Thursday, January 27, 2005

Tsunami salvation and speculation

In the month since the devastating tsunami struck southern Asia, a few alarming thoughts have struck me from some of the reporting (and non-reporting). First, how could the British base (used by America to bomb Afghanistan) at Diego Garcia not make headlines. There surely would have been damage to it given its location in the Indian Ocean. To be a conspiracy theorist for a second, how could they not have been affected by the tsunami. One could theorize that they knew in advance that a tsunami was coming and have taken precautions to prevent any loss of life. If so, they could have alerted countries in the region to the impending disaster which could have saved thousands of lives.
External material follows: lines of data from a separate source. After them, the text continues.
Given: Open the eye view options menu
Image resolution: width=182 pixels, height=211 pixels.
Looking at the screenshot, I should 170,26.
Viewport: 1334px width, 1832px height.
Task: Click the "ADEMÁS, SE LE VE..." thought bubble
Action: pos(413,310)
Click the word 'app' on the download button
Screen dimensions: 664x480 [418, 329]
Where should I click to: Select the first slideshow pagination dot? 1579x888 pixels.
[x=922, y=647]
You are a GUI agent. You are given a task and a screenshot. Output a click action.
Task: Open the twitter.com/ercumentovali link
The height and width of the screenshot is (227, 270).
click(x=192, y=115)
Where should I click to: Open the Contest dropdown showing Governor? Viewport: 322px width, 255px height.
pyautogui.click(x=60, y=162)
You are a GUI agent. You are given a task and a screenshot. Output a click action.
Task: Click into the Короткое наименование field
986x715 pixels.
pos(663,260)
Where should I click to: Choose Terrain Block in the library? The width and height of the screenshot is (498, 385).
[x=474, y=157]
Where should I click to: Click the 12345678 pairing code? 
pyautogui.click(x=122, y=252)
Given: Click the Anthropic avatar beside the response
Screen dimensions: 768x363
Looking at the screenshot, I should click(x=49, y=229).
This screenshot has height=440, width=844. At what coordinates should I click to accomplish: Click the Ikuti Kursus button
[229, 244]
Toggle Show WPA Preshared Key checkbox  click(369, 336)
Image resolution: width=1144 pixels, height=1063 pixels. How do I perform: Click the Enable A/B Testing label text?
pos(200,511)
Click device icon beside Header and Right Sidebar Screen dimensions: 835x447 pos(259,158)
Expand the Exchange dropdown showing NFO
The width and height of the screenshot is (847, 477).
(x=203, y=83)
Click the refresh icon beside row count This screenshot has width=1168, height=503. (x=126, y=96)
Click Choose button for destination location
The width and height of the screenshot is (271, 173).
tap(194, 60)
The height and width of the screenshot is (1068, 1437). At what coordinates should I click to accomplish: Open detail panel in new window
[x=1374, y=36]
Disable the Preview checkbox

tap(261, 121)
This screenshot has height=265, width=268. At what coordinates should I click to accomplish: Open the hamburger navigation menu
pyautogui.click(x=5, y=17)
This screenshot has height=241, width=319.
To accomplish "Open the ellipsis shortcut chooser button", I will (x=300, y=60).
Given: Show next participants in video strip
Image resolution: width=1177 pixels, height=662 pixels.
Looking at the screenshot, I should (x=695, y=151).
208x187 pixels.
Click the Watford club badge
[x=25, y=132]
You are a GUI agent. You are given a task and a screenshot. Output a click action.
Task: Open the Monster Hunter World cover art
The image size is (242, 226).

Regardless of that situation, it is alarming that there has been much relief work done by organizations that are strongly evangelical in the affected countries, particularly Indonesia, the largest Muslim nation in the world. It sends the wrong signal to the Islamic world if the West sends in relief workers that have a religious agenda in their relief work. Do you want clean water? Do you accept Jesus Christ as your personal savior? It brings to attention the possibility that much relief work may be detrimental to the recipient countries’ image of the West. If we are not denouncing groups that provide aid with a religious component attached, we could be doing more harm than good in terms of our reputation as a generous, caring country. The evangelical relief work could be seen as a way to establish a foothold for a broader agenda of religious conversion within the Muslim world. What a way to isolate and marginalize the very modeate Muslims we should be allied with to fight the more militant groups who claim Islam as their guide.